Arithmetic Operations

This library focuses on storage and comparison, not arithmetic. Existing Rust decimal libraries (rust_decimal, bigdecimal) provide arithmetic but their byte representations are not lexicographically sortable - you cannot compare their serialized bytes to determine numerical order. That's the gap decimal-bytes fills: efficient storage with byte-level ordering for databases and search engines.

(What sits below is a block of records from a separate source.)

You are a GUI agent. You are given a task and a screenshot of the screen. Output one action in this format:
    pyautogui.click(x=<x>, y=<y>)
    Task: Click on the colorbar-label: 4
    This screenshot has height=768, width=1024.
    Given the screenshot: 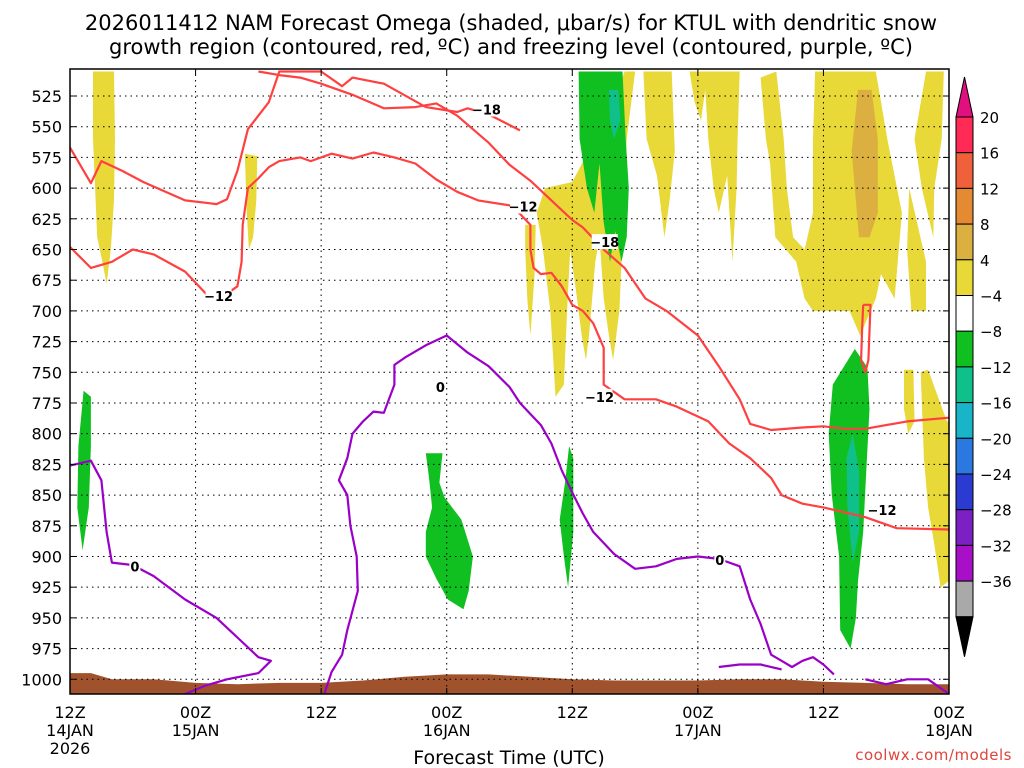 What is the action you would take?
    pyautogui.click(x=985, y=261)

For calculations, use an established decimal library and convert:

With rust_decimal (recommended for most use cases)

[dependencies]
decimal-bytes = { version = "0.1", features = ["rust_decimal"] }
use rust_decimal::Decimal as RustDecimal;
use decimal_bytes::Decimal;

// Convert from rust_decimal for storage
let rd = RustDecimal::new(12345, 2); // 123.45
let stored: Decimal = rd.try_into().unwrap();

// Do arithmetic with rust_decimal
let a: RustDecimal = (&stored).try_into().unwrap();
let b = RustDecimal::new(1000, 2); // 10.00
let sum = a + b; // 133.45

// Convert back for storage
let result: Decimal = sum.try_into().unwrap();

With bigdecimal (for arbitrary precision arithmetic)

[dependencies]
decimal-bytes = { version = "0.1", features = ["bigdecimal"] }
use bigdecimal::BigDecimal;
use decimal_bytes::Decimal;
use std::str::FromStr;

// Convert between types
let bd = BigDecimal::from_str("123.456789012345678901234567890").unwrap();
let stored: Decimal = bd.try_into().unwrap();
let restored: BigDecimal = (&stored).try_into().unwrap();

License

MIT License - see LICENSE for details.